▸ **Exercise directions**: Working from the entries that follow, retype each one without any alteration.

▸ **Input material**:
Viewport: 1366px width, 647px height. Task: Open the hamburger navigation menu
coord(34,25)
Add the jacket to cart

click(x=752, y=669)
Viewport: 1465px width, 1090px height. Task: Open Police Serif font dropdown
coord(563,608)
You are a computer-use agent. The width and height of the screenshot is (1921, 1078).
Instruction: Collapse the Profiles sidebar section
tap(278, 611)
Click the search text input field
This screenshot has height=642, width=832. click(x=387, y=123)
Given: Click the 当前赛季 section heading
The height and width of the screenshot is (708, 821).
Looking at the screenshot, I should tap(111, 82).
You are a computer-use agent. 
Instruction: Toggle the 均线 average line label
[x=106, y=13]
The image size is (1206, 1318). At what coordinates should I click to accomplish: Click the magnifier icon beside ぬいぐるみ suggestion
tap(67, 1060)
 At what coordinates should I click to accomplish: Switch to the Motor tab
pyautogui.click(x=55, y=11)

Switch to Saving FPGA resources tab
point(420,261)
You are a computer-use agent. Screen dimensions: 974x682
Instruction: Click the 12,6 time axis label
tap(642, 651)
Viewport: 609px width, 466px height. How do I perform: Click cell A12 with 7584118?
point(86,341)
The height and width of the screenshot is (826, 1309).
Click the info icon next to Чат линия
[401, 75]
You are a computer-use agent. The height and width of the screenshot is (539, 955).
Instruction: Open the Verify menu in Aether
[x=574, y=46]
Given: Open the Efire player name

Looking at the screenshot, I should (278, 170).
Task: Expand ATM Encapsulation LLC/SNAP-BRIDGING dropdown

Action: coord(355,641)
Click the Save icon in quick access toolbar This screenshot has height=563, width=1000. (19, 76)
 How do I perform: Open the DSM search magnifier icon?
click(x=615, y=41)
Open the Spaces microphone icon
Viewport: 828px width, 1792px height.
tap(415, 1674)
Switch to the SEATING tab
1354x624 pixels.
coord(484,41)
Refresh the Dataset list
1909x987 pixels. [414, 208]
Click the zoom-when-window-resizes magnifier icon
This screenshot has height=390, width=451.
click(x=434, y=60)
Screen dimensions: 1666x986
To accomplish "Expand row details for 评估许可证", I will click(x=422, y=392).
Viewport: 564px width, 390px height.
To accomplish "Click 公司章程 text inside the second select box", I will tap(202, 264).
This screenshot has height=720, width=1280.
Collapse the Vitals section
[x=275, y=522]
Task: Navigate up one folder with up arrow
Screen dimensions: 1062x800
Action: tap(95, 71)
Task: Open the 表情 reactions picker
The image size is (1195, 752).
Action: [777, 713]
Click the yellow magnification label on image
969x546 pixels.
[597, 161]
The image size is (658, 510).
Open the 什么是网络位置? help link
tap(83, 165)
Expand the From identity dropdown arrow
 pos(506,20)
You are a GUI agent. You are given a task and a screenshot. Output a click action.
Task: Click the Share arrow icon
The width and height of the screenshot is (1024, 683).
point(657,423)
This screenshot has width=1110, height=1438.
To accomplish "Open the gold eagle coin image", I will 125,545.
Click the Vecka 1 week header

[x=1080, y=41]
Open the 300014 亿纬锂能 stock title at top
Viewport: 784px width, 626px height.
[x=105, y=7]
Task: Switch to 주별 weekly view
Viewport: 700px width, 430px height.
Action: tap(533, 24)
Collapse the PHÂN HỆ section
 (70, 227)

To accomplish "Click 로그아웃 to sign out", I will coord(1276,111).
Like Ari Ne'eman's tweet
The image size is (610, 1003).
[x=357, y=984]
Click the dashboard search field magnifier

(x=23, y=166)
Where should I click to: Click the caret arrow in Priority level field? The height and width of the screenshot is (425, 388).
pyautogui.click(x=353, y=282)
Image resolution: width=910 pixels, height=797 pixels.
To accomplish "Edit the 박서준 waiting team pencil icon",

▸ **Response below**:
Viewport: 1366px width, 647px height. Task: Open the hamburger navigation menu
coord(34,25)
Add the jacket to cart

click(x=752, y=669)
Viewport: 1465px width, 1090px height. Task: Open Police Serif font dropdown
coord(563,608)
You are a computer-use agent. The width and height of the screenshot is (1921, 1078).
Instruction: Collapse the Profiles sidebar section
tap(278, 611)
Click the search text input field
This screenshot has height=642, width=832. click(x=387, y=123)
Given: Click the 当前赛季 section heading
The height and width of the screenshot is (708, 821).
Looking at the screenshot, I should tap(111, 82).
You are a computer-use agent. 
Instruction: Toggle the 均线 average line label
[x=106, y=13]
The image size is (1206, 1318). At what coordinates should I click to accomplish: Click the magnifier icon beside ぬいぐるみ suggestion
tap(67, 1060)
 At what coordinates should I click to accomplish: Switch to the Motor tab
pyautogui.click(x=55, y=11)

Switch to Saving FPGA resources tab
point(420,261)
You are a computer-use agent. Screen dimensions: 974x682
Instruction: Click the 12,6 time axis label
tap(642, 651)
Viewport: 609px width, 466px height. How do I perform: Click cell A12 with 7584118?
point(86,341)
The height and width of the screenshot is (826, 1309).
Click the info icon next to Чат линия
[401, 75]
You are a computer-use agent. The height and width of the screenshot is (539, 955).
Instruction: Open the Verify menu in Aether
[x=574, y=46]
Given: Open the Efire player name

Looking at the screenshot, I should (278, 170).
Task: Expand ATM Encapsulation LLC/SNAP-BRIDGING dropdown

Action: coord(355,641)
Click the Save icon in quick access toolbar This screenshot has height=563, width=1000. (19, 76)
 How do I perform: Open the DSM search magnifier icon?
click(x=615, y=41)
Open the Spaces microphone icon
Viewport: 828px width, 1792px height.
tap(415, 1674)
Switch to the SEATING tab
1354x624 pixels.
coord(484,41)
Refresh the Dataset list
1909x987 pixels. [414, 208]
Click the zoom-when-window-resizes magnifier icon
This screenshot has height=390, width=451.
click(x=434, y=60)
Screen dimensions: 1666x986
To accomplish "Expand row details for 评估许可证", I will click(x=422, y=392).
Viewport: 564px width, 390px height.
To accomplish "Click 公司章程 text inside the second select box", I will tap(202, 264).
This screenshot has height=720, width=1280.
Collapse the Vitals section
[x=275, y=522]
Task: Navigate up one folder with up arrow
Screen dimensions: 1062x800
Action: tap(95, 71)
Task: Open the 表情 reactions picker
The image size is (1195, 752).
Action: [777, 713]
Click the yellow magnification label on image
969x546 pixels.
[597, 161]
The image size is (658, 510).
Open the 什么是网络位置? help link
tap(83, 165)
Expand the From identity dropdown arrow
 pos(506,20)
You are a GUI agent. You are given a task and a screenshot. Output a click action.
Task: Click the Share arrow icon
The width and height of the screenshot is (1024, 683).
point(657,423)
This screenshot has width=1110, height=1438.
To accomplish "Open the gold eagle coin image", I will 125,545.
Click the Vecka 1 week header

[x=1080, y=41]
Open the 300014 亿纬锂能 stock title at top
Viewport: 784px width, 626px height.
[x=105, y=7]
Task: Switch to 주별 weekly view
Viewport: 700px width, 430px height.
Action: tap(533, 24)
Collapse the PHÂN HỆ section
 (70, 227)

To accomplish "Click 로그아웃 to sign out", I will coord(1276,111).
Like Ari Ne'eman's tweet
The image size is (610, 1003).
[x=357, y=984]
Click the dashboard search field magnifier

(x=23, y=166)
Where should I click to: Click the caret arrow in Priority level field? The height and width of the screenshot is (425, 388).
pyautogui.click(x=353, y=282)
Image resolution: width=910 pixels, height=797 pixels.
To accomplish "Edit the 박서준 waiting team pencil icon",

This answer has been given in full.